San Francisco led with nearly 30% of total funding, followed by New York at about 15%. Other California hubs—including El Segundo, Irvine, Palo Alto, South San Francisco, Los Angeles, and Menlo Park—together contributed roughly 22%. Boston and Vienna, Virginia, accounted for smaller shares, while the remaining regions collectively represented about 25% of total funding.
This concentration underscores that while investment opportunities exist nationwide, capital continues to flow predominantly toward established tech and innovation hubs.
Early-Stage Insights and Broader Context

Figure 5: Median Time for Fundraising Based on December Fundraising Data, Data source : Crunchbase
Analysis of funding timelines reveals that AI companies tend to raise capital more quickly than non-AI firms, particularly as they move beyond early stages.
- Pre-Seed rounds: Both AI and non-AI companies show a median time of 11 months, indicating similar initial fundraising speed.

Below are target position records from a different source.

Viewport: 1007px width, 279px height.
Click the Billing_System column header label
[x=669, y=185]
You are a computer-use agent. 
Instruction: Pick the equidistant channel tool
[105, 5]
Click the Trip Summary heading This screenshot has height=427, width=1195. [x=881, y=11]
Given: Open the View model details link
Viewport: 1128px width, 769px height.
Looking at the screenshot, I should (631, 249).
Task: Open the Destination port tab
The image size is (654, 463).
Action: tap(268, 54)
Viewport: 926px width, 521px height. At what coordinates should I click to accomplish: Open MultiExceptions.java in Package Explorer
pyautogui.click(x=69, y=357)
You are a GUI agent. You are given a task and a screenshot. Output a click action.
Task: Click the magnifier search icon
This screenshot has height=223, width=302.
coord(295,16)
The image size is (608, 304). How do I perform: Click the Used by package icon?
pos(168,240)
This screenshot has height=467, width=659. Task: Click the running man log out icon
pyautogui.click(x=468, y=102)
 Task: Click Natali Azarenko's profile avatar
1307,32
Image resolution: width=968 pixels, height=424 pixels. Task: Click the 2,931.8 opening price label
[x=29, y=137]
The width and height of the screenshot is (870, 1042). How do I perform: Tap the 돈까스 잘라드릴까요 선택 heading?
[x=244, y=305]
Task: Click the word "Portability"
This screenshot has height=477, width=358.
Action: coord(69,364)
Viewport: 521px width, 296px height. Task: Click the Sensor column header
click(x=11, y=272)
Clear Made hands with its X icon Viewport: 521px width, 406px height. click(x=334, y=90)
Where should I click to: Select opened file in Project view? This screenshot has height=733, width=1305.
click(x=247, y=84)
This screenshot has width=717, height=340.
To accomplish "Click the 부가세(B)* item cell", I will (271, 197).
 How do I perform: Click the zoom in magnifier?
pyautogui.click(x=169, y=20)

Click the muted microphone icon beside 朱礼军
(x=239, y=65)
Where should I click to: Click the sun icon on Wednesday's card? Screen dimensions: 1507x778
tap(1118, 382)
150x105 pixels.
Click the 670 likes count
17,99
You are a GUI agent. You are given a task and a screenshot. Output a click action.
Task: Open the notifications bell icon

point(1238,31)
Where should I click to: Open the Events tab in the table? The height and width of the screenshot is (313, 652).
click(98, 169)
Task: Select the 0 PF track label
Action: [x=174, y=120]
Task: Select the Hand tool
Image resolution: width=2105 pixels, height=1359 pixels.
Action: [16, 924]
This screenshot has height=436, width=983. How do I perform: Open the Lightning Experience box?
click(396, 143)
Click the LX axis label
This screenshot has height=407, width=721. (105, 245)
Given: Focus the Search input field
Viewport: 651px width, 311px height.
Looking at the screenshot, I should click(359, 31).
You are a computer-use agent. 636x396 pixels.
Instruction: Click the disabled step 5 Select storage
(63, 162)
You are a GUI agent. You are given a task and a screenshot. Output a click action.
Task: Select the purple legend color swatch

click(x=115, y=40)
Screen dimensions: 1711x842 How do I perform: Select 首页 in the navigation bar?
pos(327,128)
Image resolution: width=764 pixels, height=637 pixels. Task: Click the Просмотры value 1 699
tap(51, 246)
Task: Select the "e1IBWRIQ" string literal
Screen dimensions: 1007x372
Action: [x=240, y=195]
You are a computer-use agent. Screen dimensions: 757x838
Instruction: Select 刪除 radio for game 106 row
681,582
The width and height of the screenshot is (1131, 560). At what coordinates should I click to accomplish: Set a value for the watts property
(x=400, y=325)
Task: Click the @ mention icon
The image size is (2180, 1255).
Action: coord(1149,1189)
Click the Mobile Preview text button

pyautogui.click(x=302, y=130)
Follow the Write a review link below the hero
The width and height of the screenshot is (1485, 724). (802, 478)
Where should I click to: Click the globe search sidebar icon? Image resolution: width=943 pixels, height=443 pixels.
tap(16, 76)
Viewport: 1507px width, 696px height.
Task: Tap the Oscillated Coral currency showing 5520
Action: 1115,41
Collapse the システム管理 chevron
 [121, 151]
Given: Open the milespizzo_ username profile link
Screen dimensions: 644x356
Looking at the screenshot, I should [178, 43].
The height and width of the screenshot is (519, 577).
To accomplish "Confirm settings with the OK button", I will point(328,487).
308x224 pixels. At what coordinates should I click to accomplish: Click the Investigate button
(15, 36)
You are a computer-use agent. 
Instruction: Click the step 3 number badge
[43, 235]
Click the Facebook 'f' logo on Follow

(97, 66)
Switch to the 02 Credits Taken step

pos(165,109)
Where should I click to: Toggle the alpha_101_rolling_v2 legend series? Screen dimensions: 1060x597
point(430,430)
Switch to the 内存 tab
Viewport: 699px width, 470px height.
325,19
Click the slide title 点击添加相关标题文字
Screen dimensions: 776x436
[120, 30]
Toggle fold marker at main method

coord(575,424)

- Seed rounds: AI startups accelerate, reaching funding in a median of 23 months, compared with 28 months for non-AI companies—showing a clear speed advantage.
- Series A rounds: The gap widens further, with AI firms achieving funding in 35 months on median, versus 49 months for non-AI companies.
These trends suggest that AI companies are not only able to attract larger investments but also do so more efficiently, enabling them to accelerate growth and scale faster than their non-AI peers.
What This Means for Founders and Investors
December’s data indicates a moderate slowdown in U.S. early-stage funding, both in terms of deal frequency and capital deployment. While the pace of fundraising has eased compared to previous months, AI companies continue to outperform non-AI peers, raising larger amounts more quickly and maintaining a disproportionate share of total capital.
The concentration of funding in established tech hubs further highlights that while opportunities remain nationwide, investors are cautiously directing capital toward proven innovation centers and high-potential AI ventures. Overall, the slowdown is noticeable but not severe, suggesting a period of measured adjustment rather than a sharp contraction in the early-stage investment landscape.